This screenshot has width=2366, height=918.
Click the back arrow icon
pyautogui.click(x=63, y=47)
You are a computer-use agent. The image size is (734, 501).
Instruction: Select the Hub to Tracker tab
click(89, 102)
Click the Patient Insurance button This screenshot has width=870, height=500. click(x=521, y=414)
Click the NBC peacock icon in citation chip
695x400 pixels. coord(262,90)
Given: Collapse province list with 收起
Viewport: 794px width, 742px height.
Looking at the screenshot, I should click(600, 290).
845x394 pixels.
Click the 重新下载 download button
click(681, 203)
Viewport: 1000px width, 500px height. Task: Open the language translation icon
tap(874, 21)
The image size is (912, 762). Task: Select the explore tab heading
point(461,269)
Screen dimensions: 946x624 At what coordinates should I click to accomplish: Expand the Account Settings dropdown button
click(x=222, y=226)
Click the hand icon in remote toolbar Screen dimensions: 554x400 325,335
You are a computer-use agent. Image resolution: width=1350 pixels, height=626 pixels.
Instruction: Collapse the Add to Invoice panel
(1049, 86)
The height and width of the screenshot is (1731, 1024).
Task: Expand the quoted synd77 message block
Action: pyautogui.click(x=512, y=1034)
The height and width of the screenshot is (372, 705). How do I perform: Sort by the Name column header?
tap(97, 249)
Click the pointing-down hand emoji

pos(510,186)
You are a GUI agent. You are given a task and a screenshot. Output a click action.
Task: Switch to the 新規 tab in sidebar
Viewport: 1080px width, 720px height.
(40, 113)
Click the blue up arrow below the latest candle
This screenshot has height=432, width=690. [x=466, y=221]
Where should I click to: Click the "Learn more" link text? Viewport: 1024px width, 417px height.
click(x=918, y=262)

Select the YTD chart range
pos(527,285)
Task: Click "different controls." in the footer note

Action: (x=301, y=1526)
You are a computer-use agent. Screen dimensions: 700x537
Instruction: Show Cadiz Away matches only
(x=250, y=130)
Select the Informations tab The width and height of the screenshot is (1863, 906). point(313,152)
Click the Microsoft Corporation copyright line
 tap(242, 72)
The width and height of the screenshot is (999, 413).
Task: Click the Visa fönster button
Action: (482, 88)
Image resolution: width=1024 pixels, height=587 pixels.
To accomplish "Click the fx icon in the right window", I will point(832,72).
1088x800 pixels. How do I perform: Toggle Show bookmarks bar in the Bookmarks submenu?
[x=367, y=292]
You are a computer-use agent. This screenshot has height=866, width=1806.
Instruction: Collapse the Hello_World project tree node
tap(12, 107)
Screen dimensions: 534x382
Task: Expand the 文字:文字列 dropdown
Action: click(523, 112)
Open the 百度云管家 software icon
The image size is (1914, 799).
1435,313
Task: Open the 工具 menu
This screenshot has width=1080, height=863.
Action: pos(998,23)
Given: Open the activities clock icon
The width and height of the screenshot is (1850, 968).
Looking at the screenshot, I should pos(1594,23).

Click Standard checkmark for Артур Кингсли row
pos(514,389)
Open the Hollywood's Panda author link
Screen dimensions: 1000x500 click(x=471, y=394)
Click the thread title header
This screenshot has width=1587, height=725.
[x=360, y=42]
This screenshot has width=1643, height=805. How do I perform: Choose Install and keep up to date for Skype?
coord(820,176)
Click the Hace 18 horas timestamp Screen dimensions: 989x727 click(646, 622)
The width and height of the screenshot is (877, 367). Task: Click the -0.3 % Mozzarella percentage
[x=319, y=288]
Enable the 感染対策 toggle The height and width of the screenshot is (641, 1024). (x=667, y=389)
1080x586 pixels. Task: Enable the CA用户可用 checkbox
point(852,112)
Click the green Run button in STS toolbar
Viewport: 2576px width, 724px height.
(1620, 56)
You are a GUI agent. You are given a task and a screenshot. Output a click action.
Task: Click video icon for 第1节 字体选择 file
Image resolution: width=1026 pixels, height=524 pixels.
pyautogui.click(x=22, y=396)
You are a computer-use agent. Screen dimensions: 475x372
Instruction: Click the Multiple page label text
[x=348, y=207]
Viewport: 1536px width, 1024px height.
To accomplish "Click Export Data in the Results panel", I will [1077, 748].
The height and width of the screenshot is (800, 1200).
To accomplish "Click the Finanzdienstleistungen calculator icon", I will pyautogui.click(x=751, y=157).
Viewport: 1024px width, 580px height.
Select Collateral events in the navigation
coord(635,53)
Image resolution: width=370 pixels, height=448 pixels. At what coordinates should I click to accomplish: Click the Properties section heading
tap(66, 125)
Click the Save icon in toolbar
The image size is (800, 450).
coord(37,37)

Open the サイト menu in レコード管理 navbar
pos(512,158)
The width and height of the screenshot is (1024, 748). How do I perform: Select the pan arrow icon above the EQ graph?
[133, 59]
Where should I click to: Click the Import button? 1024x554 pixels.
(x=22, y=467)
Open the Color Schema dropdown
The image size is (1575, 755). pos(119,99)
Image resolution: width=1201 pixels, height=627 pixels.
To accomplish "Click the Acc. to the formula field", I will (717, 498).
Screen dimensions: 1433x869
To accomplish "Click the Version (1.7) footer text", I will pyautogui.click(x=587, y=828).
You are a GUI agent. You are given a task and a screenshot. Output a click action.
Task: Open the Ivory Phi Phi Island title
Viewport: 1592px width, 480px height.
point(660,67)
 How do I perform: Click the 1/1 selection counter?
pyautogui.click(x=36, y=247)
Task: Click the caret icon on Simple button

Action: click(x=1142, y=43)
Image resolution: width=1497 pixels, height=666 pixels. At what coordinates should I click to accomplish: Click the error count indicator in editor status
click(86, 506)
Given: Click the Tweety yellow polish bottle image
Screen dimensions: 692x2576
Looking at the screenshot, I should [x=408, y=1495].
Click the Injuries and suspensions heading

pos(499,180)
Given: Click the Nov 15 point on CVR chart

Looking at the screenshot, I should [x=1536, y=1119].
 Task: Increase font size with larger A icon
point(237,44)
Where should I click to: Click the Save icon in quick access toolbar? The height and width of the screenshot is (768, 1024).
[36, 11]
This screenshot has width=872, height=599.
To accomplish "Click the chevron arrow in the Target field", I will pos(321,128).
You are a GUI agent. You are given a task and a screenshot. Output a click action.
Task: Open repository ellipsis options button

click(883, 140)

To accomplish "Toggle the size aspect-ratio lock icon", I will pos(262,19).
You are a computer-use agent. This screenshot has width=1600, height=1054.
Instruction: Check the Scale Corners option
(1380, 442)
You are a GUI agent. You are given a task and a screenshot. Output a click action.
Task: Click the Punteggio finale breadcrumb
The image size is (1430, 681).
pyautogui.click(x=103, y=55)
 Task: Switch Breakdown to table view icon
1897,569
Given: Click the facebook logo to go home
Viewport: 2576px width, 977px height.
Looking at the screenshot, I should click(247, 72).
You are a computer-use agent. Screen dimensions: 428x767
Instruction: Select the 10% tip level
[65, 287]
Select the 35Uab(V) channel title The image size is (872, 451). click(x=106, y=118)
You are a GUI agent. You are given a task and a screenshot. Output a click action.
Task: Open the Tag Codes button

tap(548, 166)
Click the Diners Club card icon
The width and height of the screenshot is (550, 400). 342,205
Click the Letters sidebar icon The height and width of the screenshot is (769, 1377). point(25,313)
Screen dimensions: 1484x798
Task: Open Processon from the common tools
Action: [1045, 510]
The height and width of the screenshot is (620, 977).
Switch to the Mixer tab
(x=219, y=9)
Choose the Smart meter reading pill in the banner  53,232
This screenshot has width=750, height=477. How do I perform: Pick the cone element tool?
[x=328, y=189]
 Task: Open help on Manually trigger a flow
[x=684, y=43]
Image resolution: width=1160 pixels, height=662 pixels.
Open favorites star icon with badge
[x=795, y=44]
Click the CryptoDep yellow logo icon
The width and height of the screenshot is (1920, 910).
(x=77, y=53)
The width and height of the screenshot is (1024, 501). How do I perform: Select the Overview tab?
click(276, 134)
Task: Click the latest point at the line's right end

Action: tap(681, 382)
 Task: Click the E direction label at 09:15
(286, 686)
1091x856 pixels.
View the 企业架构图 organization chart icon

◇ ◇ ◇ ◇

— Activity —
Begin with the line above that has "Screen dimensions: 692x2576" and continue through the line that has "has width=1600, height=1054.", setting each one down exactly. Stop there.

— Answer area —
Screen dimensions: 692x2576
Looking at the screenshot, I should [x=408, y=1495].
Click the Injuries and suspensions heading

pos(499,180)
Given: Click the Nov 15 point on CVR chart

Looking at the screenshot, I should [x=1536, y=1119].
 Task: Increase font size with larger A icon
point(237,44)
Where should I click to: Click the Save icon in quick access toolbar? The height and width of the screenshot is (768, 1024).
[36, 11]
This screenshot has width=872, height=599.
To accomplish "Click the chevron arrow in the Target field", I will pos(321,128).
You are a GUI agent. You are given a task and a screenshot. Output a click action.
Task: Open repository ellipsis options button

click(883, 140)

To accomplish "Toggle the size aspect-ratio lock icon", I will pos(262,19).
You are a computer-use agent. This screenshot has width=1600, height=1054.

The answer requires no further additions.